*Text to read:*
===============

What once was a jar of bullace vodka, minus the vodka

A friend from Kent gave us a small bag of bullaces (a small type of plum that grows wild in English hedgerows) last October. We bunged them into a small Le Parfait jar, topping it up with sugar and vodka.

We found the forgotten jar last weekend, hidden behind some pickled plums. It was excellent. Unfortunately, as you can see from the photo, it didn’t last very long.

As with all fruit liqueurs, you can use gin or vodka as the base. We have a preference for gin in fruit liqueurs but this bullace vodka was superb. We will certainly make it again if we can find some bullaces in the hedgerows around the village. Generally they are not ripe until late September or early October.

There’s an old boy in our village who makes bullace brandy from an ancient secret recipe. I thought I might try to make some this year, using the proportions below. I made plum brandy a few years ago, but it took two years to mature before it was drinkable. It was still absolutely vile after one year. Three years on it was bliss.

 

Recipe for Bullace Vodka
Recipe Type: Liqueur
Author: Fiona Nevile
Ingredients
  • 1 pound / 450gm of washed bullaces
  • 6 ounces / 170gm of white granulated sugar
  • 75cl bottle of medium quality vodka – supermarket own brands are good
  • Sterilised 1 litre (at least) Le Parfait jar or wide necked bottle.
Instructions
  1. Wash bullaces well and discard any bruised fruit.
  2. Prick them several times with a fork.
  3. Place the fruit in either a large Kilner/Le Parfait jar or a wide necked 1 litre bottle.
  4. Using a funnel, add the sugar and top up with vodka to the rim.
  5. Shake every day until the sugar is dissolved.

===============

*Entries from a data collection:*
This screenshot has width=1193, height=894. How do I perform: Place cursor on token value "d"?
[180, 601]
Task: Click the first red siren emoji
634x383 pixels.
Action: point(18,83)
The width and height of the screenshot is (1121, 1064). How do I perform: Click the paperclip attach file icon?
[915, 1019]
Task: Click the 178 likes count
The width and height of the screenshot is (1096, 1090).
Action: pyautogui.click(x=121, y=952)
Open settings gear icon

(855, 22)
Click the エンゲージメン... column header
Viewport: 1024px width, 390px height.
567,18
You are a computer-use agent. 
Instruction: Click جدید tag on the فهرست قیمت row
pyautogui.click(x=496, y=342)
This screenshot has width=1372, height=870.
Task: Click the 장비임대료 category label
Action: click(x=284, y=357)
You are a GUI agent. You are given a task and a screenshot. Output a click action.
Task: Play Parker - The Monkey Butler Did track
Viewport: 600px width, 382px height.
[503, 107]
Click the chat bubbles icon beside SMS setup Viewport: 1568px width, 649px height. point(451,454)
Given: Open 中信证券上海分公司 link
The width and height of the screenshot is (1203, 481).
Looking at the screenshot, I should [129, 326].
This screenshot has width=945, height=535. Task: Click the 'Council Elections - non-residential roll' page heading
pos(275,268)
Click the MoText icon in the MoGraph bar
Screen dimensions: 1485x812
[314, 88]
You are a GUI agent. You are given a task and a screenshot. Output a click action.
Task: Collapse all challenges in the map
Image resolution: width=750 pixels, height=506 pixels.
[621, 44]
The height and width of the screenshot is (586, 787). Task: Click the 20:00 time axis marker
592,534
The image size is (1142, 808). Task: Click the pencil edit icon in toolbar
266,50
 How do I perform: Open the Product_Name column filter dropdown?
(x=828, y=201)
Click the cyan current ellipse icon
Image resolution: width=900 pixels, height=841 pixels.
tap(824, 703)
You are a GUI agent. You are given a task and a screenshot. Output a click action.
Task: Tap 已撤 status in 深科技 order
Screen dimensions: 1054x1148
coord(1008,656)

===============

*To do:*
**A.** Write down everything in the bullace vodka text from "Instructions" down to "1 litre bottle.".
**B.** Report each line of the entries that contains the string "pixels".
The entries have no connection to the bullace vodka text.

*Exercise responses:*
**A.**
Instructions
  1. Wash bullaces well and discard any bruised fruit.
  2. Prick them several times with a fork.
  3. Place the fruit in either a large Kilner/Le Parfait jar or a wide necked 1 litre bottle.

**B.**
634x383 pixels.
Image resolution: width=750 pixels, height=506 pixels.
Image resolution: width=900 pixels, height=841 pixels.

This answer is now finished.